YOUR TASK
Render the rows below as a Markdown table with two columns, "No." for a running number and "Line" for the text of each line, leaving out blank lines.

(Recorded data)
################

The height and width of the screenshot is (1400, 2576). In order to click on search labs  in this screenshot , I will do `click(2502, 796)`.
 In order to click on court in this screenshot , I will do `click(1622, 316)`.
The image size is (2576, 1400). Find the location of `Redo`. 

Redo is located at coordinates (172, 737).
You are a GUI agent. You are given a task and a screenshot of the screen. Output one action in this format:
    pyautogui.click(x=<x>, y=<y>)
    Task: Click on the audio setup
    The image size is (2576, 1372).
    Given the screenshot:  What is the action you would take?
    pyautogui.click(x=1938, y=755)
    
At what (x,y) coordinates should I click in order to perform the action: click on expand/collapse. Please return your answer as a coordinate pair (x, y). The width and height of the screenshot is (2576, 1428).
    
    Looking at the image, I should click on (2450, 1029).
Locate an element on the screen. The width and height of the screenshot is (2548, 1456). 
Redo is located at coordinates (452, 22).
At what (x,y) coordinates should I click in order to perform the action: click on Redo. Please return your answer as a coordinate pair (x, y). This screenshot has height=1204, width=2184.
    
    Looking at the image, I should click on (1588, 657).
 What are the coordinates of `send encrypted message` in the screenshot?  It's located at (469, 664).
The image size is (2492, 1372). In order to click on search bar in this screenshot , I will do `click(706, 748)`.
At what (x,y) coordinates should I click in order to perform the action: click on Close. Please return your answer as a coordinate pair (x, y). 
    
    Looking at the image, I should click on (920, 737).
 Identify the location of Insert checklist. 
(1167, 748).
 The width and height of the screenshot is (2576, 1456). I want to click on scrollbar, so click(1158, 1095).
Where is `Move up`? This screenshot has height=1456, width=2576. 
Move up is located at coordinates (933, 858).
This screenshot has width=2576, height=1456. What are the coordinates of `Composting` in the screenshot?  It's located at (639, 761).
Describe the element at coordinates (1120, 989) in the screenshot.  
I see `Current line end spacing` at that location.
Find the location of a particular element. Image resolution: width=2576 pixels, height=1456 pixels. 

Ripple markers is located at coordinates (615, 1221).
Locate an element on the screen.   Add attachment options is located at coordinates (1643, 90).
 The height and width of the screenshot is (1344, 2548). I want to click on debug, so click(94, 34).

################

EXPECTED ANSWER
| No. | Line |
|---|---|
| 1 | The height and width of the screenshot is (1400, 2576). In order to click on search labs  in this screenshot , I will do `click(2502, 796)`. |
| 2 |  In order to click on court in this screenshot , I will do `click(1622, 316)`. |
| 3 | The image size is (2576, 1400). Find the location of `Redo`.  |
| 4 | Redo is located at coordinates (172, 737). |
| 5 | You are a GUI agent. You are given a task and a screenshot of the screen. Output one action in this format: |
| 6 |     pyautogui.click(x=<x>, y=<y>) |
| 7 |     Task: Click on the audio setup |
| 8 |     The image size is (2576, 1372). |
| 9 |     Given the screenshot:  What is the action you would take? |
| 10 |     pyautogui.click(x=1938, y=755) |
| 11 | At what (x,y) coordinates should I click in order to perform the action: click on expand/collapse. Please return your answer as a coordinate pair (x, y). The width and height of the screenshot is (2576, 1428). |
| 12 |     Looking at the image, I should click on (2450, 1029). |
| 13 | Locate an element on the screen. The width and height of the screenshot is (2548, 1456).  |
| 14 | Redo is located at coordinates (452, 22). |
| 15 | At what (x,y) coordinates should I click in order to perform the action: click on Redo. Please return your answer as a coordinate pair (x, y). This screenshot has height=1204, width=2184. |
| 16 |     Looking at the image, I should click on (1588, 657). |
| 17 |  What are the coordinates of `send encrypted message` in the screenshot?  It's located at (469, 664). |
| 18 | The image size is (2492, 1372). In order to click on search bar in this screenshot , I will do `click(706, 748)`. |
| 19 | At what (x,y) coordinates should I click in order to perform the action: click on Close. Please return your answer as a coordinate pair (x, y).  |
| 20 |     Looking at the image, I should click on (920, 737). |
| 21 |  Identify the location of Insert checklist.  |
| 22 | (1167, 748). |
| 23 |  The width and height of the screenshot is (2576, 1456). I want to click on scrollbar, so click(1158, 1095). |
| 24 | Where is `Move up`? This screenshot has height=1456, width=2576.  |
| 25 | Move up is located at coordinates (933, 858). |
| 26 | This screenshot has width=2576, height=1456. What are the coordinates of `Composting` in the screenshot?  It's located at (639, 761). |
| 27 | Describe the element at coordinates (1120, 989) in the screenshot.   |
| 28 | I see `Current line end spacing` at that location. |
| 29 | Find the location of a particular element. Image resolution: width=2576 pixels, height=1456 pixels.  |
| 30 | Ripple markers is located at coordinates (615, 1221). |
| 31 | Locate an element on the screen.   Add attachment options is located at coordinates (1643, 90). |
| 32 |  The height and width of the screenshot is (1344, 2548). I want to click on debug, so click(94, 34). |